There is also the issue of false confidence. AI-generated output often appears polished and complete, which can mask subtle errors. In actuarial work, small mistakes can compound into large financial or regulatory consequences. A model that looks right but is wrong is dangerous.
There are also real security and data governance concerns. Actuarial work often involves sensitive financial and policyholder data. Careless use of AI tools can expose that data in ways that are difficult to detect and even harder to remediate.
If AI is not the solution to everything, what does an optimal actuarial model look like?
It starts with structure. Data should flow from core systems into a standardized, normalized database with built-in validation and visualization tools (perhaps including AI-based tools). From there, pre-built analytical engines that implement established actuarial methods operate on that data. These models should be transparent, repeatable, and subject to version control.
Actuaries then apply professional judgment within this framework by making assumptions, adjusting parameters, weighing the relative value of each method, and interpreting results.
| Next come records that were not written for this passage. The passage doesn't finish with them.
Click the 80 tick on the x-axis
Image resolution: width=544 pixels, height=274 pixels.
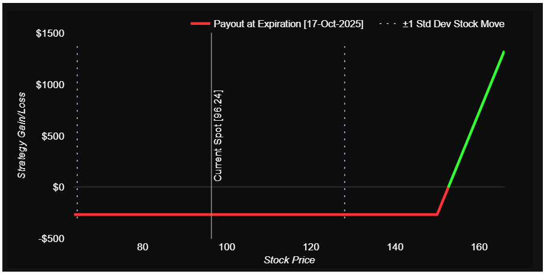click(142, 247)
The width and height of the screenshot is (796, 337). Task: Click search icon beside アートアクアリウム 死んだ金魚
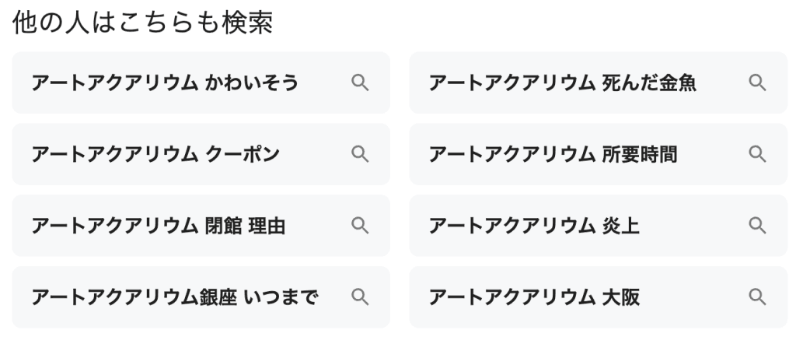click(757, 82)
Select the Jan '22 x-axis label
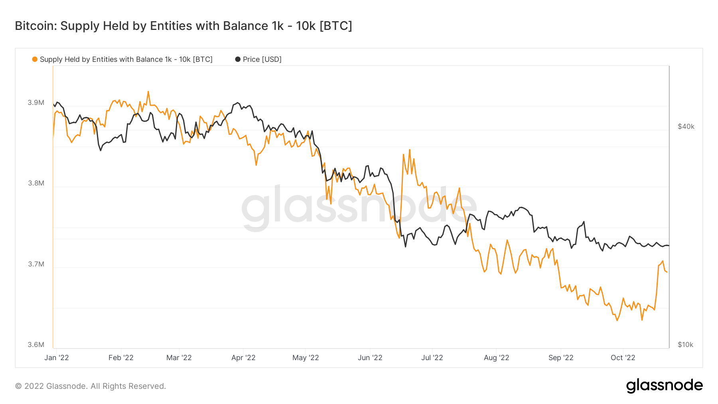Image resolution: width=718 pixels, height=404 pixels. [x=57, y=358]
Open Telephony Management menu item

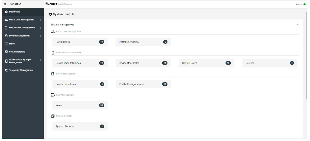click(x=21, y=70)
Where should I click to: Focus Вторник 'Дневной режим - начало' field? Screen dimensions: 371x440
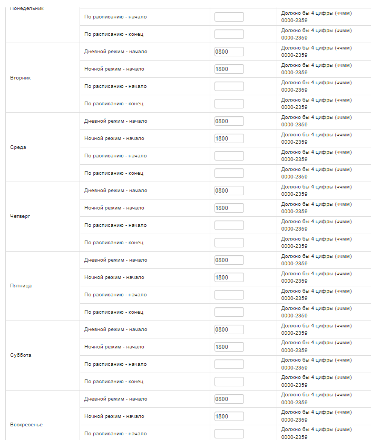coord(229,52)
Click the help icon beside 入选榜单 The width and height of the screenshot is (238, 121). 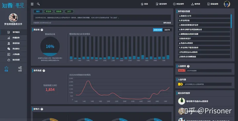point(188,66)
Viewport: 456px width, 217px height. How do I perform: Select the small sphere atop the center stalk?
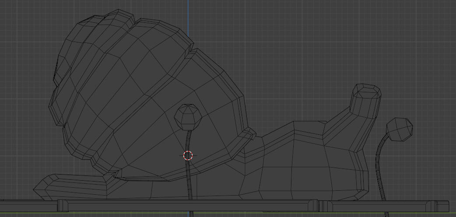point(188,116)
This remains the core of the profession.
Policy terms and other inputs can be structured and fed into the system, with AI assisting in interpretation and ingestion where appropriate. The result is a workflow that is automated where it should be, but still controlled, transparent, and auditable.
In this model, AI plays a supporting role within the system. It enhances validation, improves documentation, accelerates development, and assists with data extraction. It does not replace the system, and it does not replace actuarial judgment.
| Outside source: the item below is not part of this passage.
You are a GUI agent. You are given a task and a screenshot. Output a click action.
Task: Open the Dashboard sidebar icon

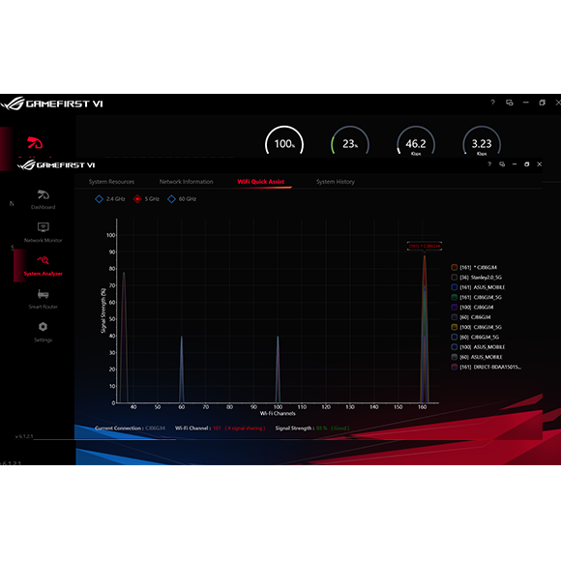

Much to the chagrin of the AI-Actuary startups, humans will not augment systems designed by AI. AI will operate within systems designed by humans.
The idea that AI will handle actuarial work from start to finish is not a vision. It is a misunderstanding of where the real work and risk reside. Firms whose business plan is premised on this assumption will fail.
The challenge in actuarial work has never been performing the math. It has been ensuring that data is reliable, models are validated, structured and transparent, and decisions are made with sound judgment and accountability.
AI can help, and in some cases meaningfully. But it is not a substitute for the systems, controls, and expertise that underpin actuarial work.
Insurance firms that succeed will not be those that try to replace actuaries with AI. They will be the ones that build better systems (automated when practical) that are structured, governed, and scalable, and then use AI to enhance those systems in targeted, practical ways.